22.3335 · Motion · 2022-03-18
Département de justice et police
Liquidé
Wortlaut
Le Conseil fédéral est chargé de modifier l'art. 15, al. 2, de la loi sur la nationalité suisse de sorte que les demandes de naturalisation soient toujours tranchées par un parlement, un exécutif, une commission des autorités ou un organe comparable, mais jamais par des électeurs réunis en assemblée communale.
Begründung
Dans certaines communes, les décisions concernant les demandes de naturalisation sont encore prises par l'assemblée communale. L'objectivité ne peut, dans ces cas-là, pas être garantie, ce qui peut conduire à des discriminations, par exemple à raison de l'origine. Deux études menées par l'Université de Zurich sur mandat du Fonds national suisse appuient cette hypothèse. Sa pratique étant très stricte en la matière, la Suisse a l'un des taux de naturalisation les plus bas d'Europe. Privé du droit de vote, un quart de la population ne peut de fait pas participer pleinement à la société, ce qui nuit à la qualité de la démocratie directe. Les décisions concernant les demandes de naturalisation devraient être le plus objectives possible et se rapprocher d'un acte de l'administration. C'est pourquoi elles devraient être prises par des commissions ou des conseils adéquats et non par les électeurs.
Antrag des Bundesrates
Le Conseil fédéral propose de rejeter la motion.
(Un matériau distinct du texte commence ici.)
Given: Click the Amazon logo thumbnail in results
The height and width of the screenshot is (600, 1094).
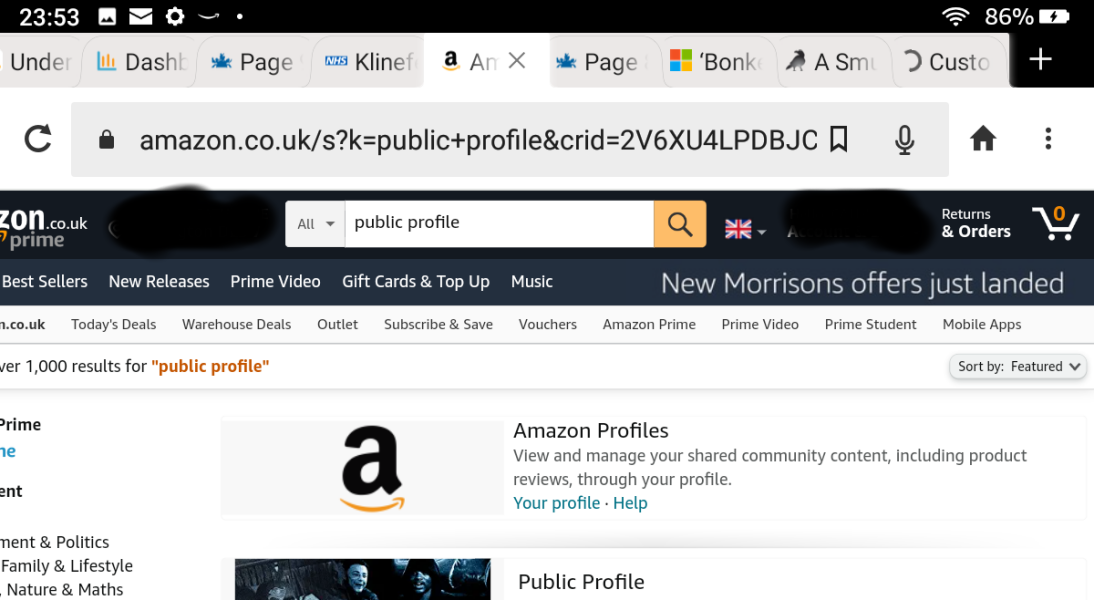Looking at the screenshot, I should [x=371, y=468].
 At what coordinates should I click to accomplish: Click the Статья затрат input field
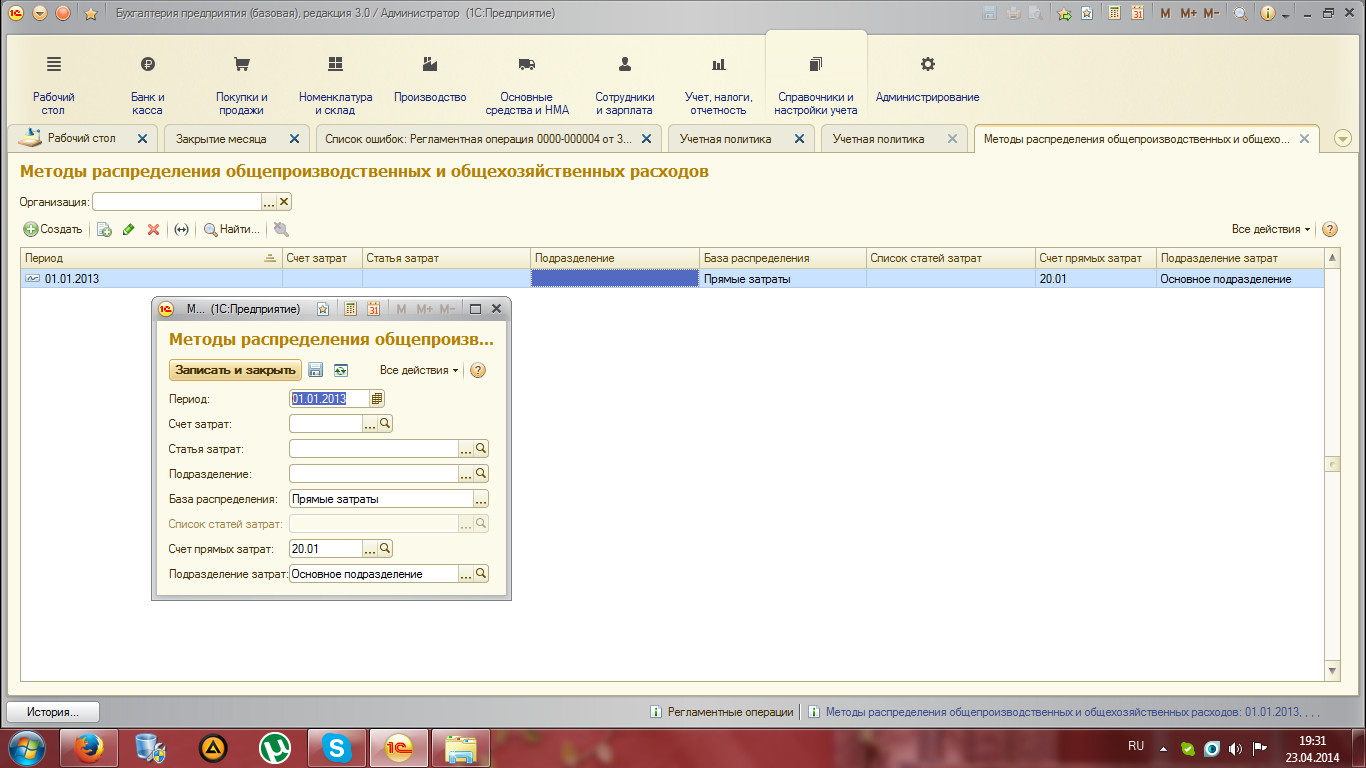373,449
Stellungnahme des Bundesrates
Outre la présente motion, trois interventions parlementaires portant aussi le titre général " Règles de naturalisation équitables " (motions 22.3329 Gredig, 22.3330 Gredig et 22.3337 Christ) ont été déposées afin de modifier la loi sur la nationalité suisse (LN ; RS 141.0). Ces interventions visent à modifier les conditions et la procédure relatives à la naturalisation ordinaire.
Le 1er janvier 2009, une révision partielle de la LN est entrée en vigueur (RO 2008 5911). Depuis, les décisions de naturalisation négatives doivent être motivées. Qui plus est, les cantons sont tenus d'instituer des autorités judiciaires qui se prononcent en dernière instance sur les recours en matière de naturalisation. Les cantons doivent également veiller à ce que la sphère privée soit respectée lors des procédures de naturalisation. La révision susmentionnée a aussi permis d'indiquer explicitement que les procédures de naturalisation cantonales et communales sont régies par le droit cantonal et qu'une demande de naturalisation doit être soumise, pour décision, au vote de l'assemblée communale. Dans le cadre de la révision totale de la LN entrée en vigueur le 1er janvier 2018, le Parlement s'est tenu à la modification de loi entrée en vigueur le 1er janvier 2009 et a repris les dispositions concernées (art. 15 à 17 et 46 LN). La LN comprend donc les principes de procédure que les cantons doivent respecter. Selon la jurisprudence du Tribunal fédéral, ces principes sont conformes à la Constitution fédérale et garantissent une procédure de naturalisation équitable.
Abandonner la possibilité de soumettre les demandes de naturalisation à une assemblée communale, comme le demande l'auteur de la motion, affecterait l'autonomie des cantons. Le Conseil fédéral estime que les cantons doivent continuer à pouvoir permettre aux assemblées communales de trancher les demandes de naturalisation.
Le Conseil fédéral propose de rejeter la motion.